At length he saw the thunder-generals pressing hard with spears, swords, halberds, whips, maces, hammers, axes, golden melons, sickles, and crescent spades. So he shook himself once and changed. In an instant he had three heads and six arms. Then he shook the wish-granted rod till it became three rods, and with six hands he set all three spinning round him like a weaver's wheel, whirling and flashing in the heart of the ring. The thunder-gods could not come near him.
Truly he was:
Round and whole, bright and blazing,
a thing of ancient permanence no mortal could ever learn to be.
Thrown into fire, it would not burn;
cast into water, when had it ever drowned?
A single mani jewel of perfect light,
untouched by spear or sword or halberd.
It could be good; it could be evil;
good and evil in the world before one's eyes were done according to it.
When turned to good, it might become Buddha or immortal;
when turned to evil, it might grow fur and horns.

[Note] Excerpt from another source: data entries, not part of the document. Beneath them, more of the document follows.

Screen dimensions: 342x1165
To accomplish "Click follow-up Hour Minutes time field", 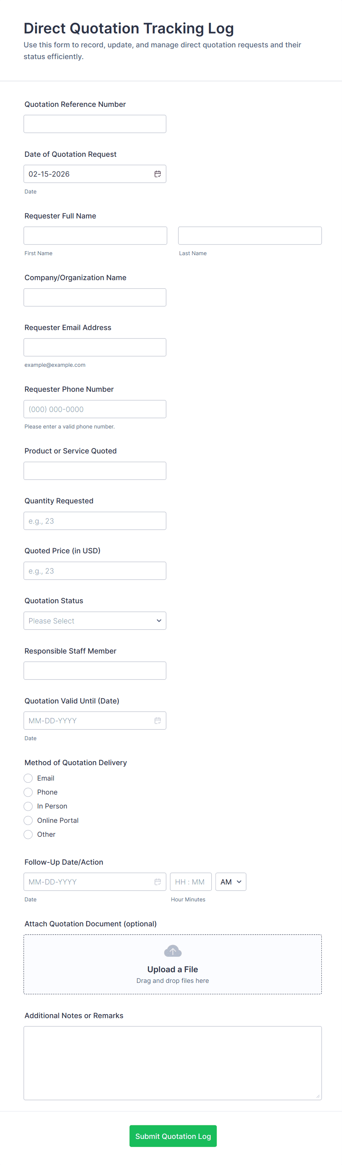I will coord(190,881).
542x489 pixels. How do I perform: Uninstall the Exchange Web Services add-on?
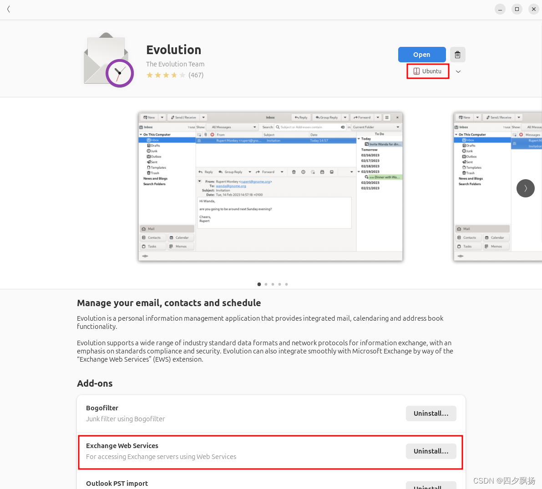(x=431, y=451)
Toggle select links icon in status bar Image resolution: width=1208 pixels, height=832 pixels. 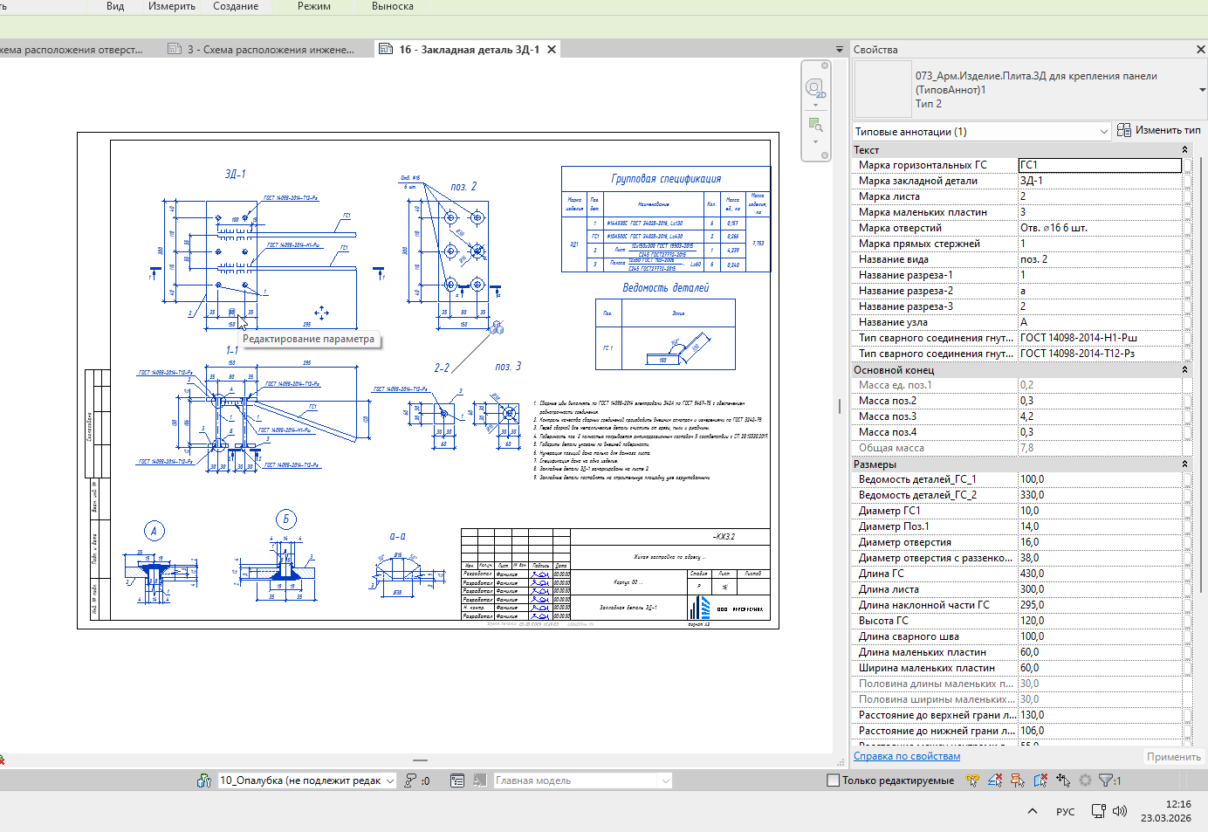tap(972, 780)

With endless changes it threw Heaven into uproar,
and neither thunder-generals nor heavenly troops could lay hold of it.
So all the gods crowded the Great Sage within a single ring and yet could not approach him, only shouting and battling in confusion. The uproar at last shook the Jade Emperor himself. He thereupon ordered two divine envoys westward to invite the Buddha to come and subdue the fiend.
Those two, once they had received the decree, went straight to Lingshan, to the Thunderclap Monastery in that blessed realm. After bowing before the Four Vajra Kings and the Eight Bodhisattvas, they asked that word be passed inward. Led beneath the jeweled lotus dais, they announced themselves and were summoned by the Tathagata. Thrice they circled the Buddha in reverence and stood below the dais.
The Buddha asked, "What matter of the Jade Emperor's has brought you two holy envoys here?"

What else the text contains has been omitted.